Akses Menuju Taman Putroe Phang
Taman Putroe Phang berada di Jalan Teuku Umar, Kecamatan Baiturrahman, Kota Banda Aceh, tepat di pusat kota dan berdekatan dengan Masjid Raya Baiturrahman dan Museum Aceh. Dari Bandara Internasional Sultan Iskandar Muda, perjalanan ke taman ini membutuhkan waktu sekitar 30 menit menggunakan kendaraan pribadi atau taksi.

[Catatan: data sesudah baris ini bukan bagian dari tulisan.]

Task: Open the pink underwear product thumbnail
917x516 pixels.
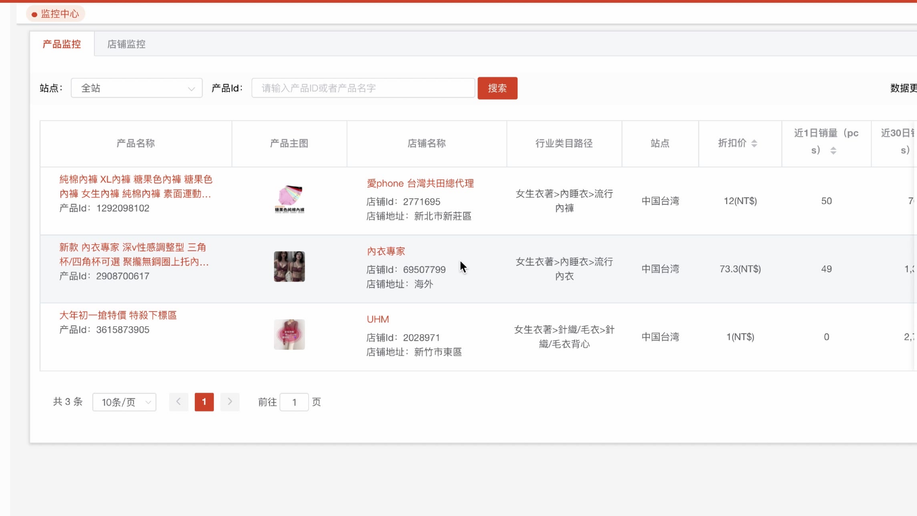Action: point(289,199)
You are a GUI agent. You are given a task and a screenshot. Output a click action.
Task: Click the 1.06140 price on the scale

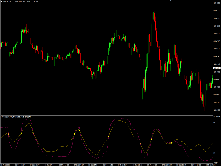[217, 56]
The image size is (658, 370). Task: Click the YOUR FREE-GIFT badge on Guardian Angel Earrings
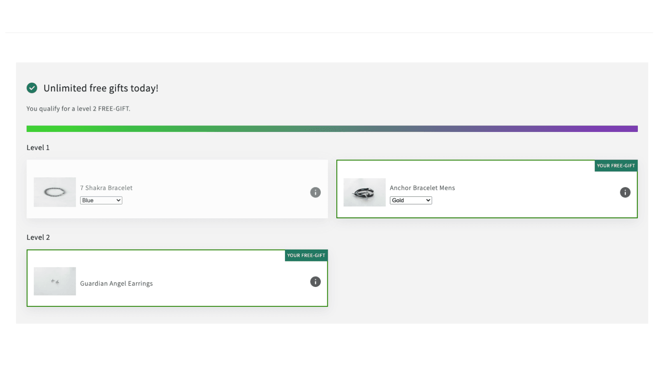coord(306,255)
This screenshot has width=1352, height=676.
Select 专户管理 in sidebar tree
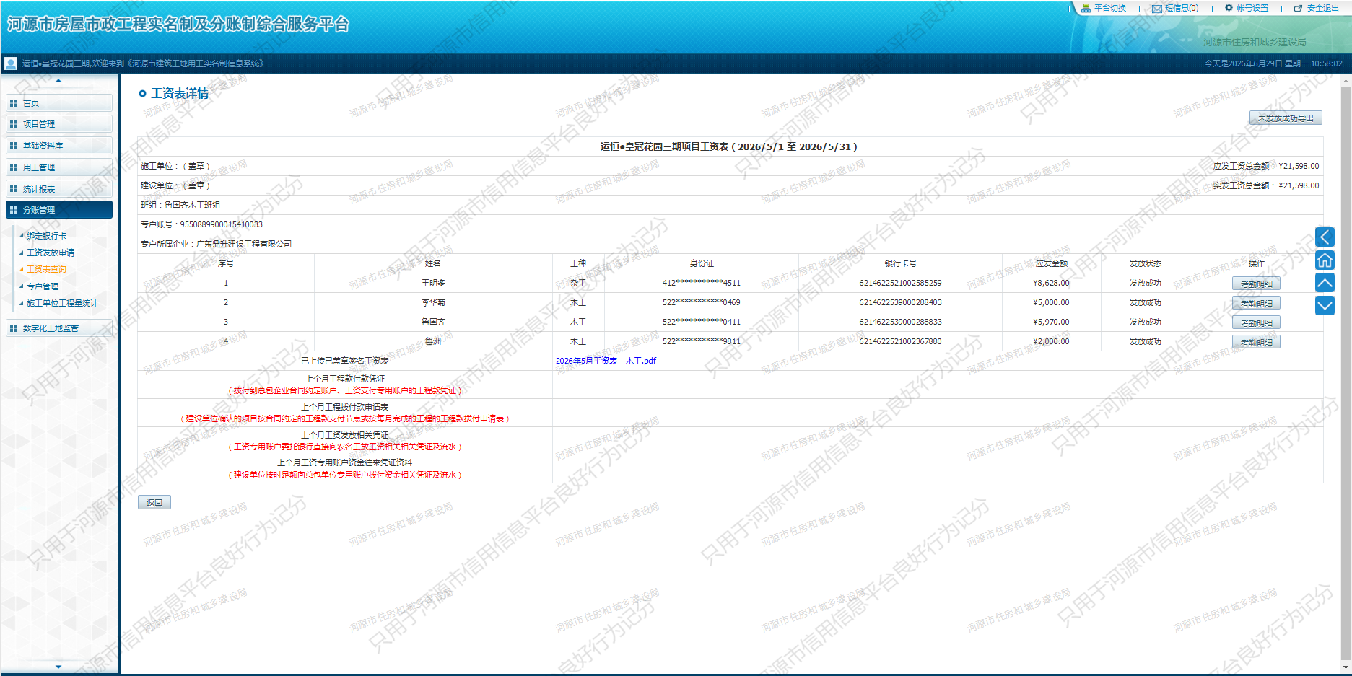[x=43, y=286]
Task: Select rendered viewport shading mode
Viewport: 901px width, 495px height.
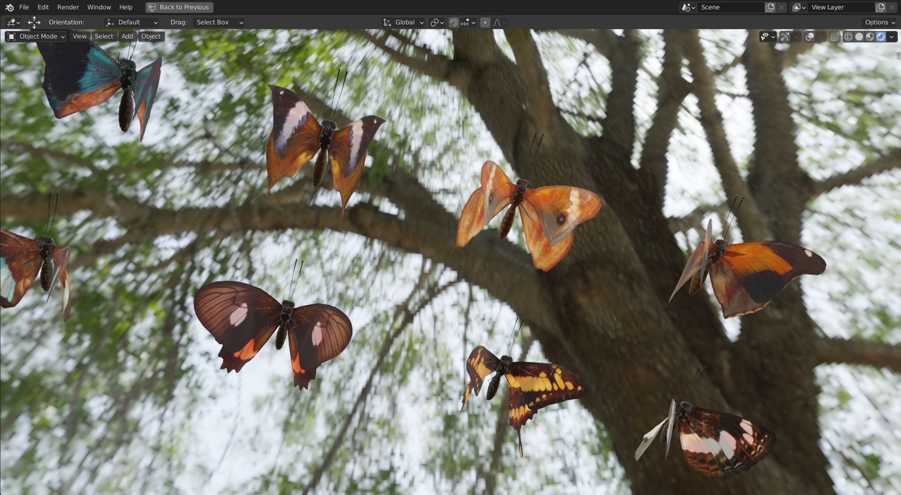Action: [881, 37]
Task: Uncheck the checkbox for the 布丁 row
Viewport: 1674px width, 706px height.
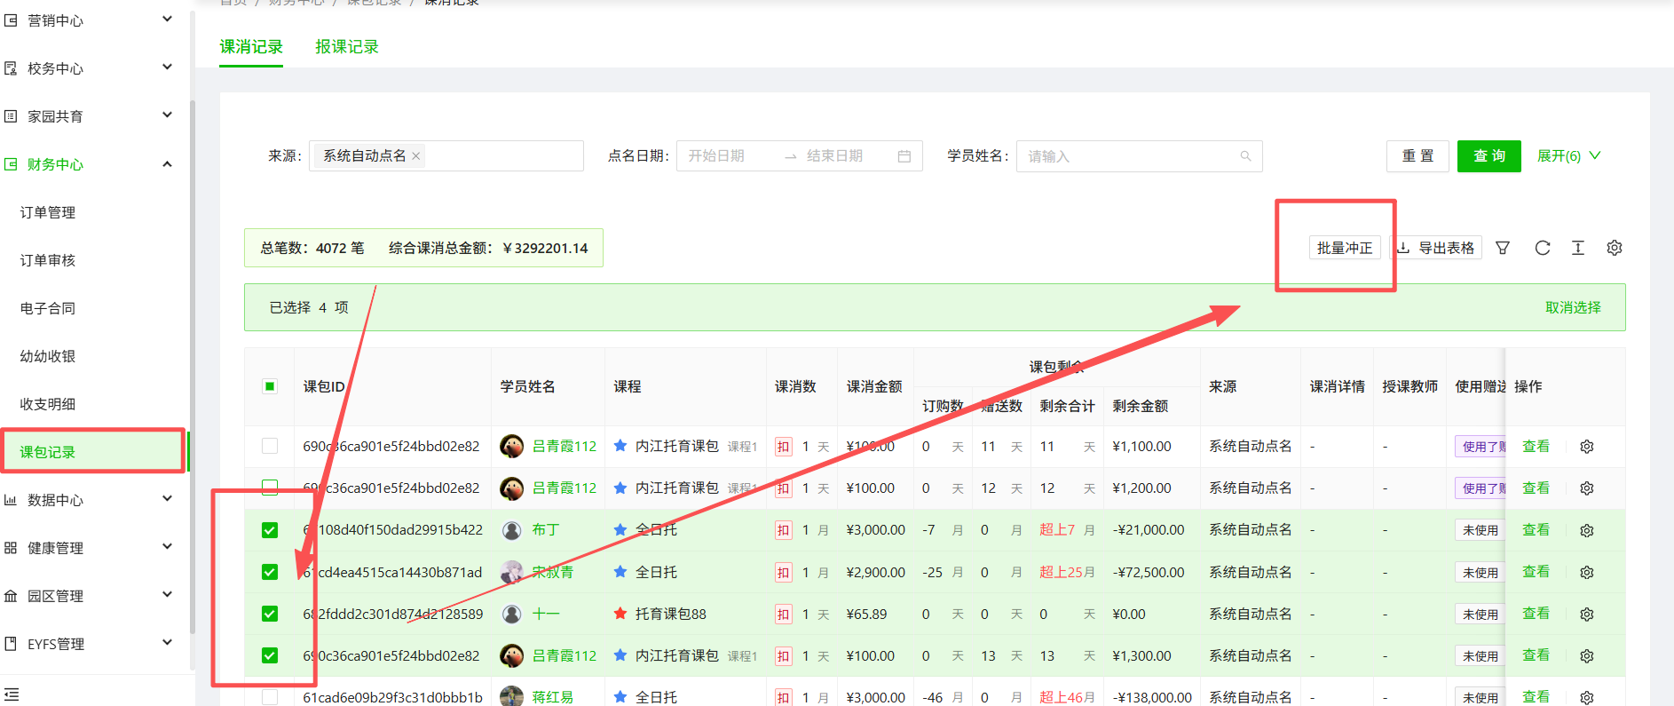Action: click(270, 530)
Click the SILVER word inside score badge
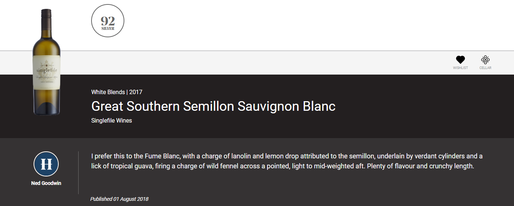514x206 pixels. coord(108,28)
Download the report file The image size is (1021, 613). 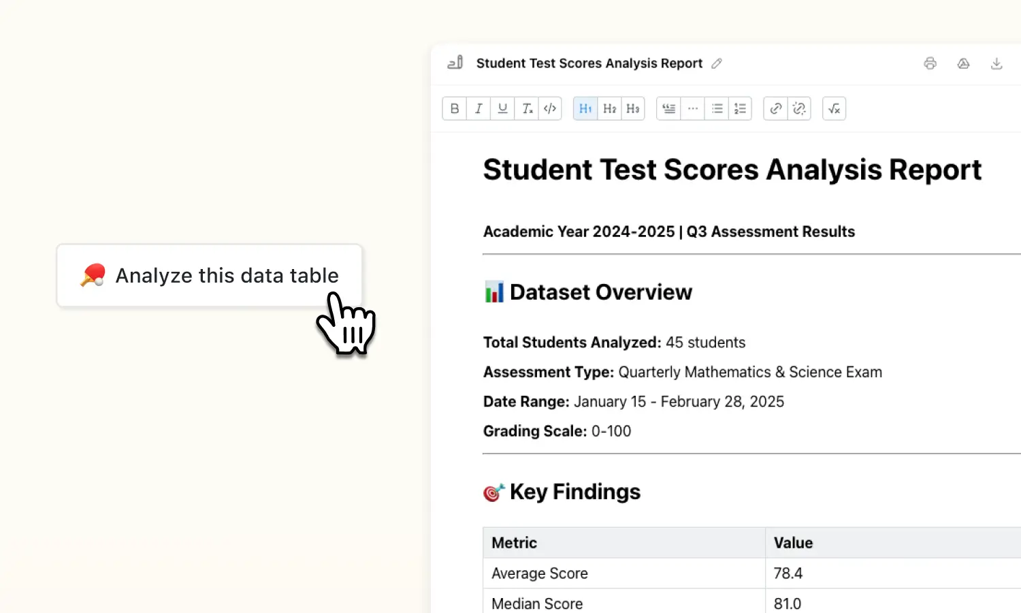pos(996,63)
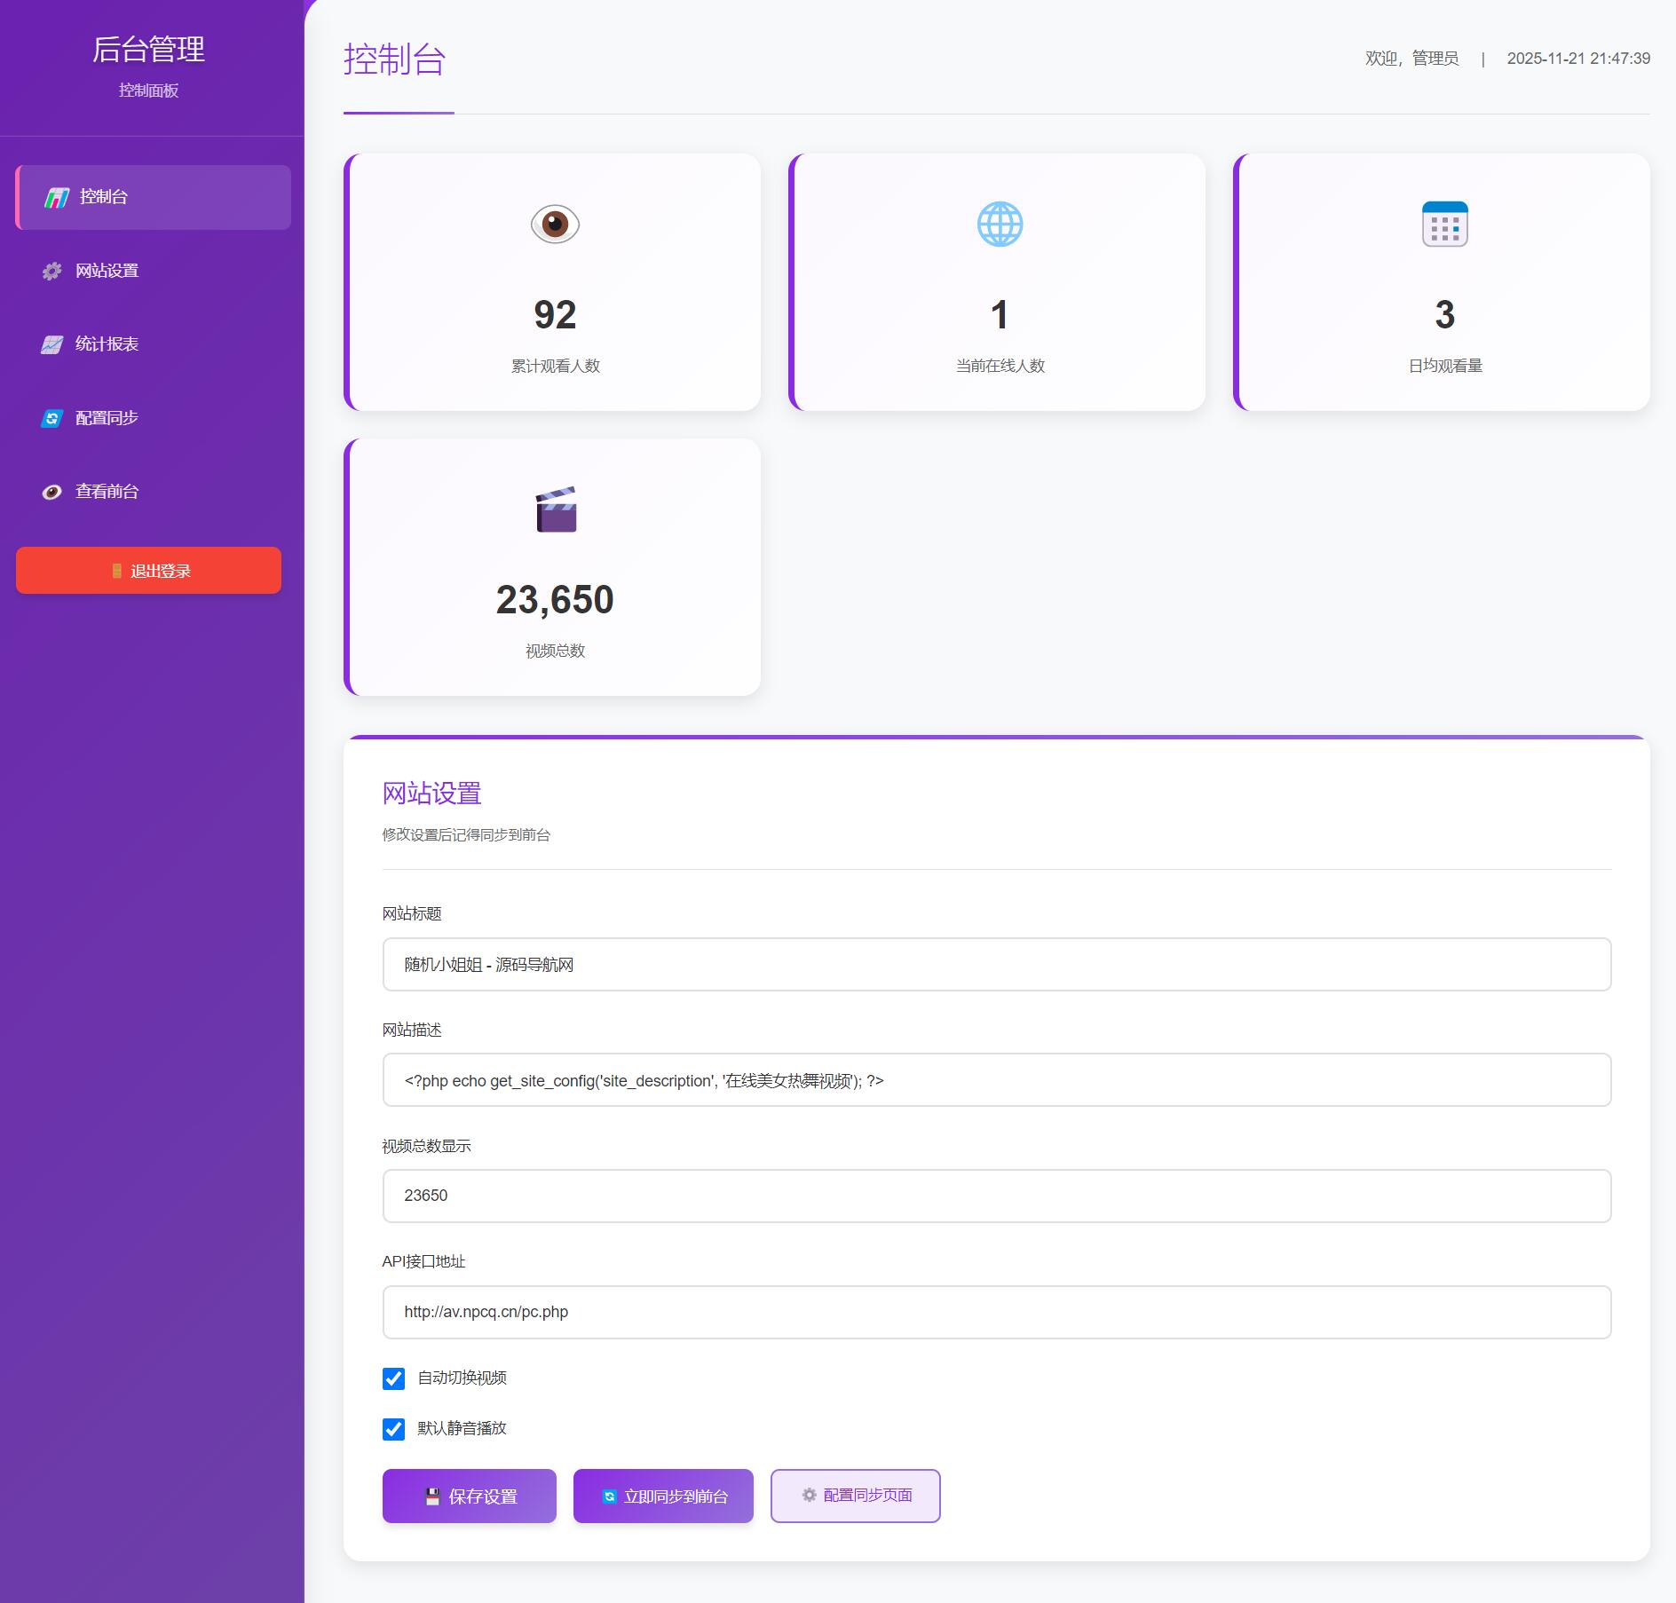Viewport: 1676px width, 1603px height.
Task: Click the dashboard chart icon in sidebar
Action: tap(57, 197)
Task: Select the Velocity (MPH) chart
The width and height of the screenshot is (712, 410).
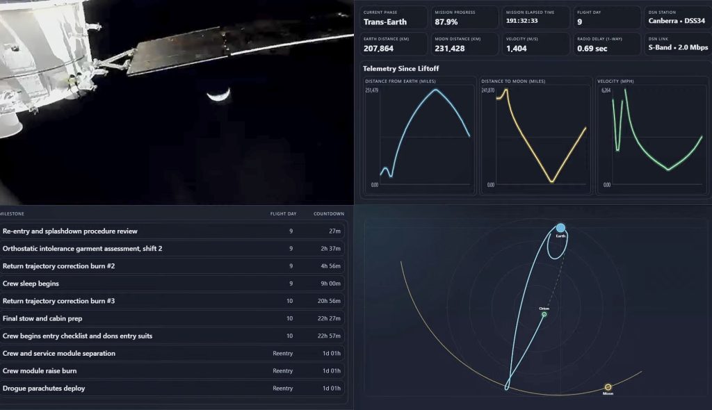Action: pos(651,136)
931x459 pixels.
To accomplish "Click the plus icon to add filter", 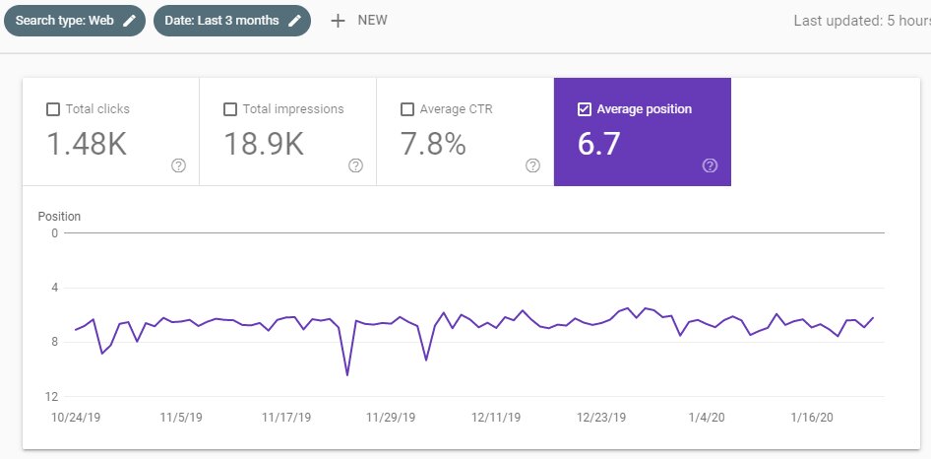I will tap(338, 21).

Lokasinya yang sangat sentral memudahkan akses dari berbagai titik di kota. Ojek online beroperasi di Banda Aceh dan bisa digunakan untuk perjalanan langsung ke kawasan ini. Area parkir tersedia di sekitar taman untuk kendaraan roda dua maupun roda empat.
Jam Operasional dan Harga Tiket
Taman Putroe Phang terbuka setiap hari tanpa jam operasional yang ketat. Pengunjung bisa datang kapan saja, meski waktu terbaik adalah pagi hari saat udara masih sejuk dan taman belum ramai, atau sore menjelang magrib saat suasana kota mulai tenang.
Tidak ada tiket masuk. Kunjungan ke Taman Putroe Phang sepenuhnya gratis. Satu hal yang perlu diperhatikan karena berlaku di Banda Aceh pada umumnya, yakni kenakan pakaian yang menutup aurat saat berada di kawasan ini, sesuai dengan penerapan syariat Islam di Provinsi Aceh.
Ayo Berkunjung ke Taman Putroe Phang!
Taman Putroe Phang adalah tempat yang tepat untuk Kawan GNFI yang ingin memahami Banda Aceh dari sisi sejarah dan budayanya, sambil tetap menikmati suasana taman kota yang santai.
Gabungkan kunjungan ini dengan Gunongan yang ada persis di sebelahnya, lanjutkan ke Museum Aceh, dan tutup hari dengan salat di Masjid Raya Baiturrahman yang tidak jauh dari sana.
Selamat berkunjung ke Taman Putroe Phang, Kawan!